Maybe what made Bradley Cooper and Lady Gaga’s performance of “Shallow” so stunning at the Oscars is also what spoiled A Star Is Born’s Best Picture chances: It treated the dinged-up tropes of romance for romance’s sake as something that can still feel new, which is like treating the greeting-card aisle at CVS as the place for the next great American novel. Taking on a third remake of a story that feels more ancient than even the 1937 original, Cooper’s film insisted that intensity, great camerawork, and two perfectly mismatched leads could restore substance to mush. Which is to say, he relied on aesthetic, or on matters of taste. If many viewers drank it up, inevitably some would spit it out.
The same could be said for Sunday’s supernaturally intimate rendition of “Shallow,” the building-then-boiling duet that would later win Best Original Song. The first brilliant thing that Cooper and Gaga did was break with the loud, fake-y, predictable rhythm of awards shows: After one acceptance speech ended, the guitar-picking began, without so much as a canned joke of a celebrity introduction. Cameras placed viewers at the back of the stage; the curtain lifted; crew members pushed a piano into place. Welding-hot lights from the stands of the theater, seen from a singer’s vantage, evoked the final scene of A Star Is Born. A slow-floating lens searched as if it were God’s eye, or a director’s. The TV gala, it seemed, had ended. A movie was beginning.

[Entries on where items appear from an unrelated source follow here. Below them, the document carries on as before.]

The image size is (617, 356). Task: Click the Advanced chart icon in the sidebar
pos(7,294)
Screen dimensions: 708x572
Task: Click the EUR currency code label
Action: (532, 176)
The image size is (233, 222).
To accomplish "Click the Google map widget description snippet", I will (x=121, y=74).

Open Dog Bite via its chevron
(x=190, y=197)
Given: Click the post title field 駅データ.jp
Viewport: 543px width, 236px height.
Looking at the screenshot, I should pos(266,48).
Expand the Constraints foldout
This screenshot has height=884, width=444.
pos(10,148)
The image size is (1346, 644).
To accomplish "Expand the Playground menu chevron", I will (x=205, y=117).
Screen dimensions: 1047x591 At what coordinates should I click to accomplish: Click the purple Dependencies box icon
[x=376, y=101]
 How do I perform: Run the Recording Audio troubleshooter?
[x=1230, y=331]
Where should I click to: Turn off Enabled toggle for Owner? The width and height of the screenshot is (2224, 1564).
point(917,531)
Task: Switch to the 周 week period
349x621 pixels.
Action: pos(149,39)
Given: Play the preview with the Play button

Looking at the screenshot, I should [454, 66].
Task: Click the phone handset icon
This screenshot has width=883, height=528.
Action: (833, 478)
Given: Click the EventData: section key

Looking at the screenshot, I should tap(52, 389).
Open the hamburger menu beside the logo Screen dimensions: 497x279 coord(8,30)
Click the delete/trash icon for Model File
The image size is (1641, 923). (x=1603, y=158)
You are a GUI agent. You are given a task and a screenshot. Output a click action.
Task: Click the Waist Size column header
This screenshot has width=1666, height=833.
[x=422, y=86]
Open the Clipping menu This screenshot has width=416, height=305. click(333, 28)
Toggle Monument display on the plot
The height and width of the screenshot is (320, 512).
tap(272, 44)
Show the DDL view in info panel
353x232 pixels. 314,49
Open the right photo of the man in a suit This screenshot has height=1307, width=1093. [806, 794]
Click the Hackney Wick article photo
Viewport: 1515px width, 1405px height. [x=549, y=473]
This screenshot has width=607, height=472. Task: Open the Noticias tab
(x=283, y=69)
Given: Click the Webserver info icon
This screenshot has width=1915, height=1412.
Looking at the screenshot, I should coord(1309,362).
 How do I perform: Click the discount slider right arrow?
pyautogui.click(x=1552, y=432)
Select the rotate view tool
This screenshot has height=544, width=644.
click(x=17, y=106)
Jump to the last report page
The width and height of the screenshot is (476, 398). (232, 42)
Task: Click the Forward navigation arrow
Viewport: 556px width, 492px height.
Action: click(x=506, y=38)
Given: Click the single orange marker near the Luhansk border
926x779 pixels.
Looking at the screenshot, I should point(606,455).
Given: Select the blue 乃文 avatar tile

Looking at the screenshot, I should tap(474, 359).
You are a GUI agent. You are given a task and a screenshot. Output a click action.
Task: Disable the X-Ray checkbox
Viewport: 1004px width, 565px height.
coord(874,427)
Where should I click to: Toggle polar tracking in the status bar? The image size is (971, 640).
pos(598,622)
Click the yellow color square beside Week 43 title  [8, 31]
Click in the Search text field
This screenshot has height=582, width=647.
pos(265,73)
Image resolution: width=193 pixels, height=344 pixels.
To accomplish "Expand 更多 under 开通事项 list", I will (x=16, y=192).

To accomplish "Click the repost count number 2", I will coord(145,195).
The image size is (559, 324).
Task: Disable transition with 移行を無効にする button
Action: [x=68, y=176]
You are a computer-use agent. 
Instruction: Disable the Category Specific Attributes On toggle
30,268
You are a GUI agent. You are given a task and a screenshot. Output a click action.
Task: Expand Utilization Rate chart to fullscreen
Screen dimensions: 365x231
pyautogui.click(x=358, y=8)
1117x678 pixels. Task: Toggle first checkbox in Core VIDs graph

And then Gaga and Cooper got up.
As in, they got out of their seats in the front row where they’d been sitting all night. It was such a simple thing, and so shocking. Naturally, the point of the Oscars is the audience itself, with each member a potential trove of speeches, GIFs, and gossip. Cooper and Gaga provided such treats in generous quantities over the awards season, with months of mutual-admiration spectacles on red carpets fueling speculation—fan fiction, really—of an affair. Last week, Gaga’s engagement to Christian Carino ended, intensifying the heavy breathing among observers. On Sunday, Cooper’s longtime partner, Irina Shayk, sat between him and Gaga in the front row: a theoretically un-extraordinary move that landed like a dramatic twist in the narrative.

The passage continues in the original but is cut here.